#### Information given ####

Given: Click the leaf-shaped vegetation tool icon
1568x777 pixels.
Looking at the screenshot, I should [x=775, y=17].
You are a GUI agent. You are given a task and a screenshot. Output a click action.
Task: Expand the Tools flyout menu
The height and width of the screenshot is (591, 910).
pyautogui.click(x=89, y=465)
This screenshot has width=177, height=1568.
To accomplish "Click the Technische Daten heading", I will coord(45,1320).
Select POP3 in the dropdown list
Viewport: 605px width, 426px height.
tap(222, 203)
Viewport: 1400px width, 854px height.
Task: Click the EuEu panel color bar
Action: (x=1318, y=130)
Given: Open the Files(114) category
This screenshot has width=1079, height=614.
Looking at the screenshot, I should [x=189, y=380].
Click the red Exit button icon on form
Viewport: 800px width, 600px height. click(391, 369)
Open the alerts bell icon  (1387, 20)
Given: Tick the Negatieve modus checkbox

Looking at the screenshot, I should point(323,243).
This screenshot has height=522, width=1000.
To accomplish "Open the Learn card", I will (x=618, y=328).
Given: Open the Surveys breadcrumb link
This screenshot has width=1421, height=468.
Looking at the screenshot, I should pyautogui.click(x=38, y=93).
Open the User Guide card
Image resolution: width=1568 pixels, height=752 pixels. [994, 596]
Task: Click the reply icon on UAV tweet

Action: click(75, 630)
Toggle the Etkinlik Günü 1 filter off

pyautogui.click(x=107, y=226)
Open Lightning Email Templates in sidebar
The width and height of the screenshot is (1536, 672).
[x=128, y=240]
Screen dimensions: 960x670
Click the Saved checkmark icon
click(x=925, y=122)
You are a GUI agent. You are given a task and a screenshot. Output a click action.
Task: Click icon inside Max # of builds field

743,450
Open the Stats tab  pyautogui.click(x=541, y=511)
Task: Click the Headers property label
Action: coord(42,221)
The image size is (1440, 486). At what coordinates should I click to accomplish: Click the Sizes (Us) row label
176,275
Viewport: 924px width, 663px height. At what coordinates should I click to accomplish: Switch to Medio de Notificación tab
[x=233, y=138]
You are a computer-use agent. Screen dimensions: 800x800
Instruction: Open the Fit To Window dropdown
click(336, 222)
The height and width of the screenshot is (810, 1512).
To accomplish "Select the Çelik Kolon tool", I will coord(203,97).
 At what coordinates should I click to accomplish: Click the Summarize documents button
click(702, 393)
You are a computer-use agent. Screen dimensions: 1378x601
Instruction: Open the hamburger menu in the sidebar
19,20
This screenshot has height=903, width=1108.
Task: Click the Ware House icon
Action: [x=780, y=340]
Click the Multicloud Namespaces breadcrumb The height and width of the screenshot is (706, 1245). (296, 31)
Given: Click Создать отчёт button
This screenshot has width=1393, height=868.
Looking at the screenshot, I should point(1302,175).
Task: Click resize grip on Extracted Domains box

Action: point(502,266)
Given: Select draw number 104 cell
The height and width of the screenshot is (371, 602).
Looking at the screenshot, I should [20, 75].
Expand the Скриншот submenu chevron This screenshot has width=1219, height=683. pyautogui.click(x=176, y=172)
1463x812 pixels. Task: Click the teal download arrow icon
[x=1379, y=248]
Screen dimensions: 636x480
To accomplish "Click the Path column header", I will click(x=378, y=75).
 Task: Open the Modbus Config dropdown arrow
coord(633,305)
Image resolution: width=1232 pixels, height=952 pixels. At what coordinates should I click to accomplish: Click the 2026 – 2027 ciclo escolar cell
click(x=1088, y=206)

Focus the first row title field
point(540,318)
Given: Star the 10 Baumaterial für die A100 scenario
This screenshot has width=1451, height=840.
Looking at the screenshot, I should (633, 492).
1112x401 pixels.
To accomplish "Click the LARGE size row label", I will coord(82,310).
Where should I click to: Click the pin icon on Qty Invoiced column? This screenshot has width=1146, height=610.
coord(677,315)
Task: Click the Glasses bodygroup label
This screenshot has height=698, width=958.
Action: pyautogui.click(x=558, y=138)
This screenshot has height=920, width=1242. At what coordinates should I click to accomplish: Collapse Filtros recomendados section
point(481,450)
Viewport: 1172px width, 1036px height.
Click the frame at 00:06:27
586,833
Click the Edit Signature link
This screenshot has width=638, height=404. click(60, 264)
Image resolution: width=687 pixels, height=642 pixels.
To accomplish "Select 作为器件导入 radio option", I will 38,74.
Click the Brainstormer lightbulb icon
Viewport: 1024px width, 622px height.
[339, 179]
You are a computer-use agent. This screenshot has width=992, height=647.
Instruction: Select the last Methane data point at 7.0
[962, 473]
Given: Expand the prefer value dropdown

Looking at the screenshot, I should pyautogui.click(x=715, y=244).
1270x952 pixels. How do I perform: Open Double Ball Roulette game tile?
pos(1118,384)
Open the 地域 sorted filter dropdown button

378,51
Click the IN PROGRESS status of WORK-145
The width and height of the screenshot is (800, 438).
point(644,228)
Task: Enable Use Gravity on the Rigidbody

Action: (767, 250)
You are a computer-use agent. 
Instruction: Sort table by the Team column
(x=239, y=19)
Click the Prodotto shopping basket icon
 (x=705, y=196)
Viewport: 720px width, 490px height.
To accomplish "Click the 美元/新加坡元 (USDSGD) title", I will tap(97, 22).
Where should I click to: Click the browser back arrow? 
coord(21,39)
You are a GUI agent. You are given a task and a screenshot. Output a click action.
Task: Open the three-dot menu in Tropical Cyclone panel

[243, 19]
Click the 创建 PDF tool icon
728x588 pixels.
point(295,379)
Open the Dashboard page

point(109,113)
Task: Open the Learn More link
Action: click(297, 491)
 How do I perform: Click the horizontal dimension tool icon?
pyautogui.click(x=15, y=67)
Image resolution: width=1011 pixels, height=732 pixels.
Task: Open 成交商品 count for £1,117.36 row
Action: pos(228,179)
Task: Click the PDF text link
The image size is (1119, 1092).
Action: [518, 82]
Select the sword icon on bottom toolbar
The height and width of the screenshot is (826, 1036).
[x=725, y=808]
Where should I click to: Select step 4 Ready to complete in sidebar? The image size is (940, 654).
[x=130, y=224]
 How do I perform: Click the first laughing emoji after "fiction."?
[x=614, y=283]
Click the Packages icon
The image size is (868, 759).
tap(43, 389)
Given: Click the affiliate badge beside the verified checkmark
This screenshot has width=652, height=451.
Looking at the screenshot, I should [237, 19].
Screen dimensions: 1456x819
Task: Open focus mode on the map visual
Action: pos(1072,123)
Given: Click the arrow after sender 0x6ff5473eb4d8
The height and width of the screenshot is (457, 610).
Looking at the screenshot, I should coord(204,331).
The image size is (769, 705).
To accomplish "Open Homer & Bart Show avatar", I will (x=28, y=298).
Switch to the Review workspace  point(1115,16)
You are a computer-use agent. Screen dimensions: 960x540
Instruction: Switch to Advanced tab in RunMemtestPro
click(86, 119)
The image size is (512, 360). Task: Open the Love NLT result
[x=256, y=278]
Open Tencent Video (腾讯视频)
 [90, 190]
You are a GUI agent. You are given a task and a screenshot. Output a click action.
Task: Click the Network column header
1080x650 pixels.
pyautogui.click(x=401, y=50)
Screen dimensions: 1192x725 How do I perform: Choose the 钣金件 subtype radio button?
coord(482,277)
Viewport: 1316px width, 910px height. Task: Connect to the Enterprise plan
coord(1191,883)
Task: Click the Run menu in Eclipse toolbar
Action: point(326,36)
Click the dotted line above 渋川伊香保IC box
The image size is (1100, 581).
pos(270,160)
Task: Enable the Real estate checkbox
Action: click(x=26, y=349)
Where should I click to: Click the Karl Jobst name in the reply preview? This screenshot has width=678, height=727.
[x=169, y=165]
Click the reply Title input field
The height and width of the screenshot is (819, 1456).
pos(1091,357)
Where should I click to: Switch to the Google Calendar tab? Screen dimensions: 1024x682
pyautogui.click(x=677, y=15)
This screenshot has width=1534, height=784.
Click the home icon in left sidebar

####

Directive: Reproduce the rows verbatim, from the first line through the line containing "I will coord(45,1320).", with both ends included.

Written response:
Given: Click the leaf-shaped vegetation tool icon
1568x777 pixels.
Looking at the screenshot, I should [x=775, y=17].
You are a GUI agent. You are given a task and a screenshot. Output a click action.
Task: Expand the Tools flyout menu
The height and width of the screenshot is (591, 910).
pyautogui.click(x=89, y=465)
This screenshot has width=177, height=1568.
To accomplish "Click the Technische Daten heading", I will coord(45,1320).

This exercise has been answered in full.